“I am fucking sick of perfectionism,” was all I could think to write after frustratedly scribbling over the previous page of neatly written cursive in my notebook.
I’m sure my frustration came from several sources, but in this moment the most salient one was that I realized I had only written in this notebook a handful of times in 1.5 years since I bought it because for whatever reason I wanted to keep the notebook entries thematically consistent.
I can’t even remember the reason I picked up the notebook to begin with. Evidently I planned to write something, but when I opened the notebook I found myself hesitant to start writing because all of the previous entries in the notebook were dated, neatly written, and related to a specific theme. After I realized that I was going to not allow myself to write in the notebook because of this, I was overcome with anger and scribbled messy lines all over the previously neat looking page. It made me even angrier was when I realized the ink in the pen I was using (one of my favorite pens) had become partially dried up due to sitting too long without being used.

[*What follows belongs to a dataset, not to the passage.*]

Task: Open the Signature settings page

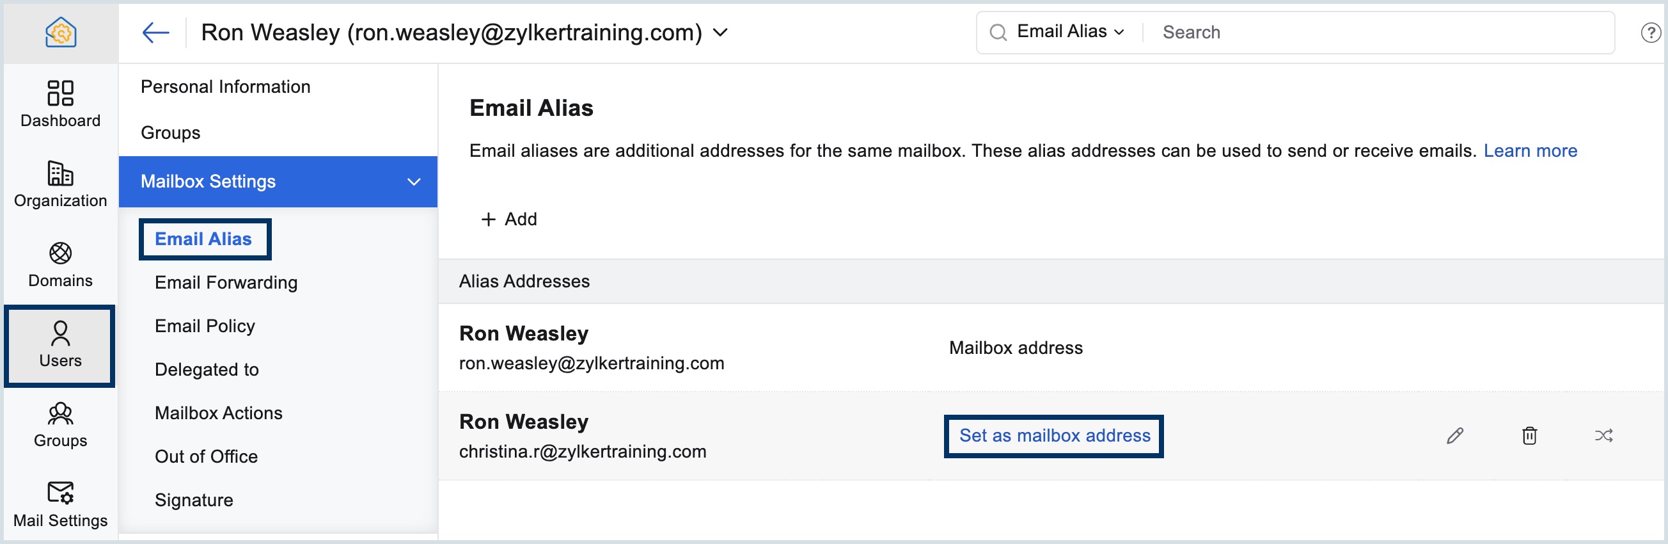Action: pyautogui.click(x=194, y=499)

I didn’t feel angry at myself necessarily. I guess it was more like I was angry at a concept or whatever thing inside me keeps making me worry about neatness, order, and doing things ‘the right way.’ This is my own notebook for God’s sake! No one is ever going to see it. Why do I care at all about the way I have written or how neat it is? The result of my perfectionism is that my notebook essentially sat on the shelf unused for years. Besides this, I am not an orderly person in mentality or lifestyle, why am I expressing myself in an inauthentic way in my own personal notebook?
After this I looked at my collection of pens. I bought those pens because they are a true pleasure to use a write with. Meanwhile when I leave the house I bring a piece-of-shit one dollar pen because I’m afraid of losing or damaging my fancy expensive pens. The result? My pens sit on my desk gathering dust and getting clogged with dry ink.

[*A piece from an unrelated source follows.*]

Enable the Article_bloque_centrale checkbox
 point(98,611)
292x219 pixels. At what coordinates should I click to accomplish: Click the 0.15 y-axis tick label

What’s next? Am I going to buy a fancy camera and then leave it at home because it’s too fancy and expensive to bring out into the world and risk damaging? Should I never play sports because of fear of injury? Should I never tell someone about my feelings because I’m afraid of being dismissed or rejected?

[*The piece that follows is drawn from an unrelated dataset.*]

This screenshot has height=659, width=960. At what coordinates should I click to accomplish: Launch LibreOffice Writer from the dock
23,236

It is just disrespectful to have a great pen/notebook/camera and not use it. Not only that, but it is a waste of resources. Better to use them until they are exhausted, otherwise they should be sold or given away to someone who will truly use and appreciate them.
I can’t remember if I have written about perfectionism before on here, but by now I have realized that this is something I have struggled with my whole life. When I was a kid I didn’t ‘try’ when playing team sports because I was afraid of not being good enough, so might as well not even try. For a long time I was also hesitant to ever sing or dance because I was not naturally good at them and was not used to it, and I never allowed myself to do anything else I wasn’t good at for fear of being seen as imperfect or not good enough.
Well, the result of that way of thinking was that I became an arrogant and insecure adult – simultaneously thinking I’m better than others while being afraid of anything that would make me question this view of myself. I recognized the insecurity that had always been present in me during my early-mid twenties, and spent years working on myself and trying to overcome it, which I think was mostly successful, but I still find traces of it within myself from time to time now – fear of opening up to others emotionally, hyper-fixation on “succeeding” or being good at things, hesitance to make a fool of myself, craving for recognition, etc.
While it can be beneficial to have high standards sometimes, the only thing perfectionism does it hold us back. If you don’t take shitty pictures, you’ll never get any good ones. If you don’t play bad music, you’ll never learn to play good music. If you worry about perfection in language learning, you’ll be too afraid to actually speak. If you don’t risk failure, you’ll never accomplish anything.
Being perfect gives you a life that’s like my notebook – a neat and orderly wasted opportunity.
People always say “nobody’s perfect,” as if perfection is something that exists. After all these years of trying to be perfect, all I want now is to allow myself to be a sloppy mess.